The pattern of investment is also changing. In the past the rich states of Europe and the United States were capital exporters. Now, they are among the largest recipients of capital. China, India and smaller states like Singapore and Dubai are capital exporters as well as receivers of capital. As a result, the day is not far off when the erstwhile capital exporters will be the respondents in claims brought by Chinese, Indian and Singapore investors. There will be considerable back-stepping when this happens. We can already see this in the context of NAFTA where the US and Canada have become targets of litigation under the investment chapter of NAFTA. There is considerable dismantling of the law taking place as a result. There is a rediscovery of the view that regulatory expropriation is not compensable.
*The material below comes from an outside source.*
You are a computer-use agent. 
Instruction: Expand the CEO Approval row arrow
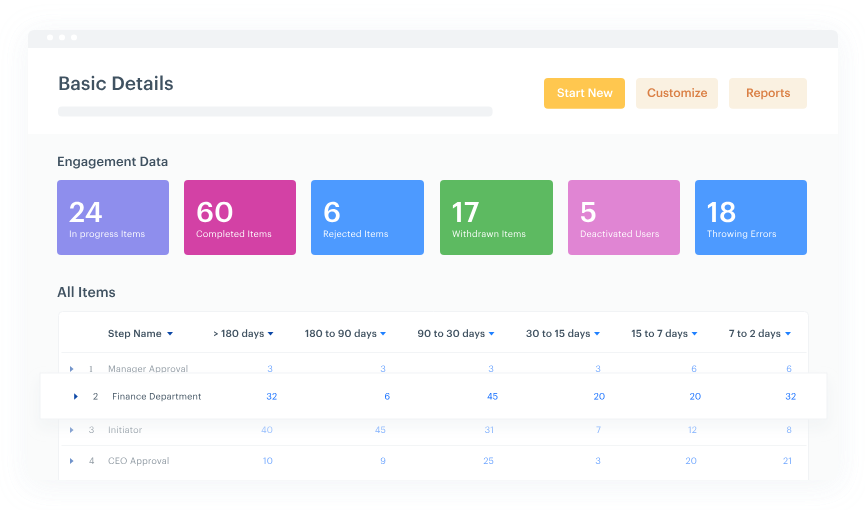(72, 461)
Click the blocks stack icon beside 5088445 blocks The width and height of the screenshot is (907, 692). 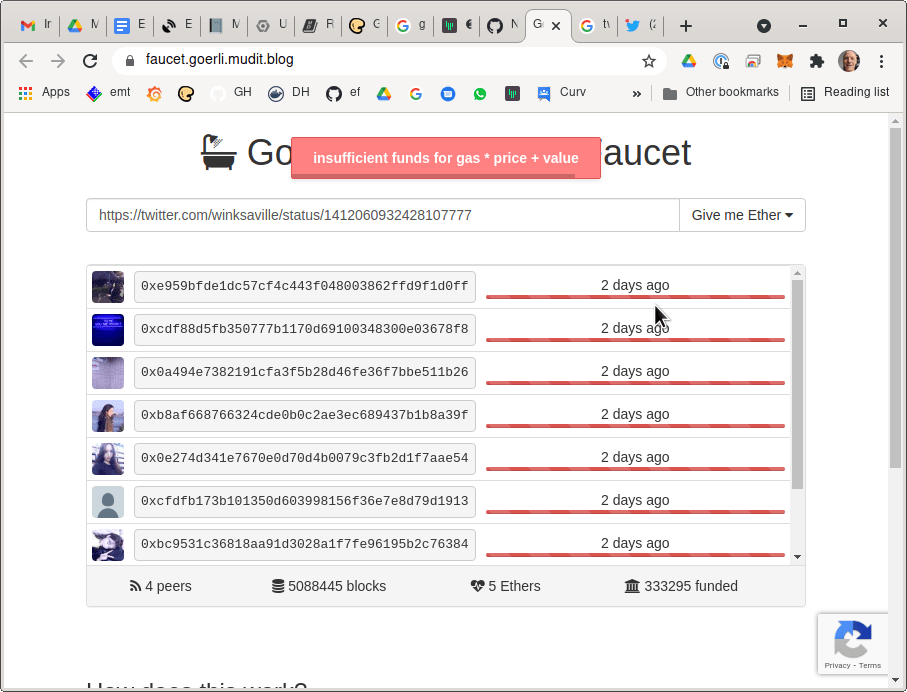tap(277, 586)
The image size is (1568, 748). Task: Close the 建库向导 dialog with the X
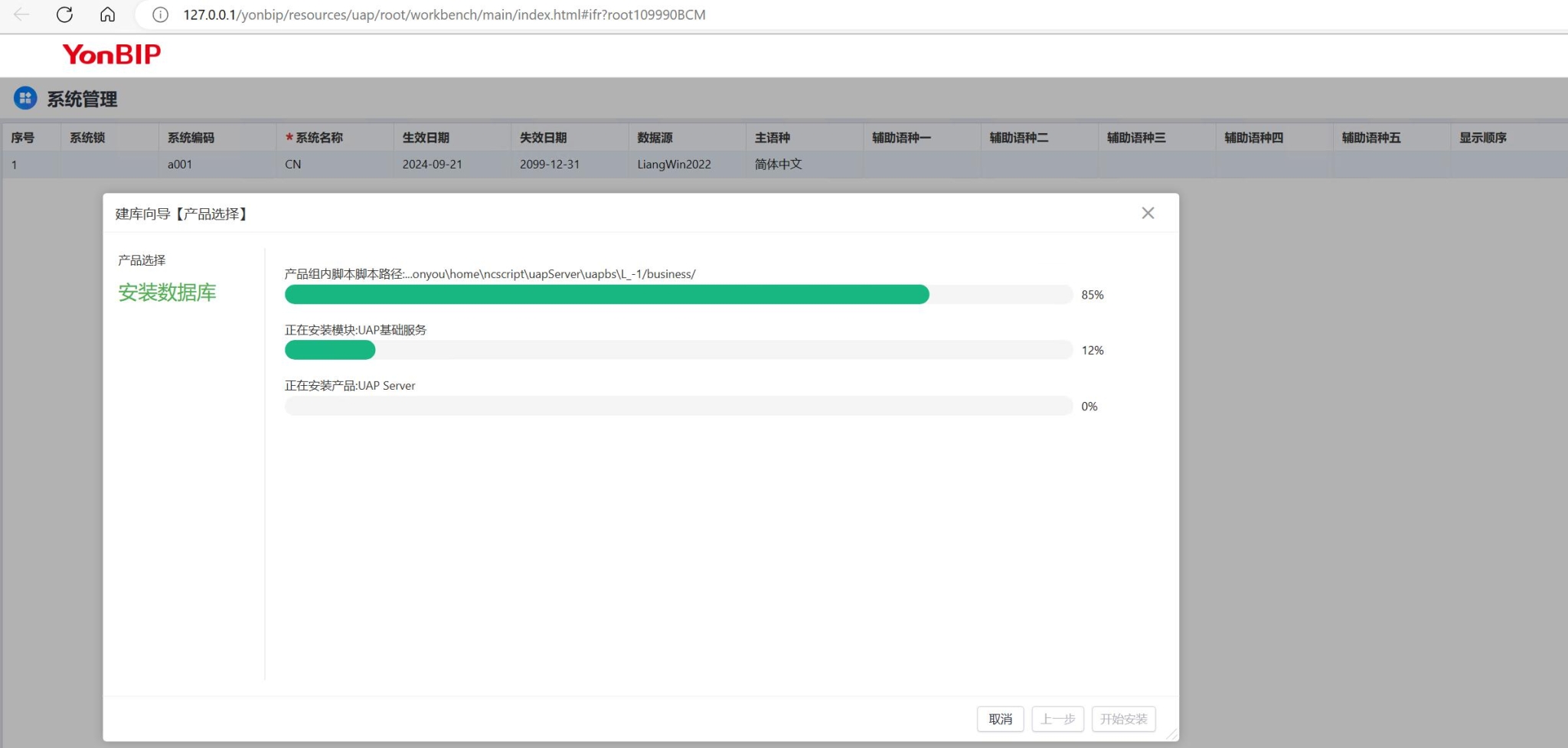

There is a reading out of the fair and equitable standard of treatment. These trends will continue. These are exciting times in this area of the law which needs to be studied by lawyers in Singapore as the City becomes the legal hub of the region and farther afield.

International Arbitration Practice Group, KhattarWong
Rajan Menon
Hee Theng Fong
Chia Ho Choon
Deborah Barker, SC
K Anparasan
Professor M Sornarajah


Notes

1 The International Law on Foreign Investment (2nd Edition, Cambridge University Press, 2003) is a good starting point, as is Rudolph Dolzer and Christoph Schreuer, International Investment Law (Oxford University Press, 2008). The latter work however, concentrates largely on treaty based investment arbitration. There is an expensive work by Campbell McLachlan and others, Investment Treaty Arbitration (Oxford University Press, 2008). Most awards in the area are available free on various web-sites. The best of them is http://ita.law.uvic.ca/. ICSID has a useful web-site on which ICSID awards appear. Investment treaties of virtually every country can be obtained on a website run by UNCTAD. There are various publications on specialist areas of the law in the field.

2 In AAPL v Sri Lanka, a Hong Kong company investing in the aquaculture of prawns in the Eastern Province of Sri Lanka had its factory bombed by the Sri Lankan army as it was suspected that the Tamil Tiger rebels had taken refuge in the factory. The Hong Kong claimant sought jurisdiction over the dispute by invoking the UK-Sri Lanka treaty which by extension applied to the then Crown Colony of Hong Kong. The Claimant was able to obtain jurisdiction and relief through this technique.